Prep Time::10 mins
Cook Time:: 2 hrs 30 mins
Additional Time::1 day 1 hr
Total Time::1 day 3 hrs 40 mins
Servings::20
Ingredients
12 pounds pickling cucumbers
6 cloves garlic
6 heads (flowers) dill
4 cups water
2 cups white vinegar
½ cup kosher salt
½ teaspoon alum powder
Directions
Layer cucumbers, garlic, and dill in a resealable plastic bag. Combine water, vinegar, kosher salt, and alum in a liquid measure; pour into the bag and seal securely.
Immerse the bag in a heat-proof container of water with a sous vide cooker.

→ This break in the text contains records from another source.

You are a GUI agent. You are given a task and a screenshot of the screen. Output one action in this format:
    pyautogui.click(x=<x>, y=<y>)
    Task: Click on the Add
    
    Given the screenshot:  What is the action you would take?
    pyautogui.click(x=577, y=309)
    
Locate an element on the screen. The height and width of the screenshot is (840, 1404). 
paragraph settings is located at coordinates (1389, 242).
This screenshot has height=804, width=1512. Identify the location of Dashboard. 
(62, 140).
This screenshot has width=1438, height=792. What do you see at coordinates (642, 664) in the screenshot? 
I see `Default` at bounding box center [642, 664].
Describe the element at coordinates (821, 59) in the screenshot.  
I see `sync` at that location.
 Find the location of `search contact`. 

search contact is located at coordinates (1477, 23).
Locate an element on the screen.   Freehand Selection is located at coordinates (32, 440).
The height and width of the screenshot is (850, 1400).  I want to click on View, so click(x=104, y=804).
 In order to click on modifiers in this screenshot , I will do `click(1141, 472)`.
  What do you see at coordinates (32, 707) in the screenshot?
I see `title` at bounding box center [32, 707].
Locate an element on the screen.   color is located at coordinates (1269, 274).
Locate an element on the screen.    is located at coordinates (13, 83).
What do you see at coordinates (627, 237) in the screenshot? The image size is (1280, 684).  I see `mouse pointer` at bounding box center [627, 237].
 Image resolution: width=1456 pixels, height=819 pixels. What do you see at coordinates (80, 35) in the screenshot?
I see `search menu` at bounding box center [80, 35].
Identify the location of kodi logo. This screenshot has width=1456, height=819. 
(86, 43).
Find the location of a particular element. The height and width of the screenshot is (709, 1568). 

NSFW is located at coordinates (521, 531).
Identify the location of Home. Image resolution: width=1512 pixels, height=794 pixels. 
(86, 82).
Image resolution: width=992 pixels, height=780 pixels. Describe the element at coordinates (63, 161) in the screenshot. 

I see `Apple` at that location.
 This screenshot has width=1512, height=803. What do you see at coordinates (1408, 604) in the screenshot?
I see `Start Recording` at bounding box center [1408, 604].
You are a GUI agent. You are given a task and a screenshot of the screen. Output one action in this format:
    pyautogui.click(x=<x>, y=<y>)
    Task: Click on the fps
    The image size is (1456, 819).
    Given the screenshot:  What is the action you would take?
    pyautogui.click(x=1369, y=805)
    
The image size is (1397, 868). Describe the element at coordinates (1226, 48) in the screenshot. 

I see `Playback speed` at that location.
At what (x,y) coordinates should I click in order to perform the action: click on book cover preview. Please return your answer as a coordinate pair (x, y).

Set the temperature to 140 degrees F (60 degrees C) and cook for 2 1/2 hours.
Remove the bag and set aside to cool, about 1 hour. Transfer pickles and brine to a jar and refrigerate for 24 hours before serving.
Tips
To make these "sunny dills" without a sous vide cooker, fill a gallon-sized jar with cucumbers, garlic, dill, and brine. Cover tightly and store in the sun for three days — or four days if it's cloudy.
Editor's Note:
Nutrition data for this recipe includes the full amount of brine ingredients. The actual amount consumed will vary.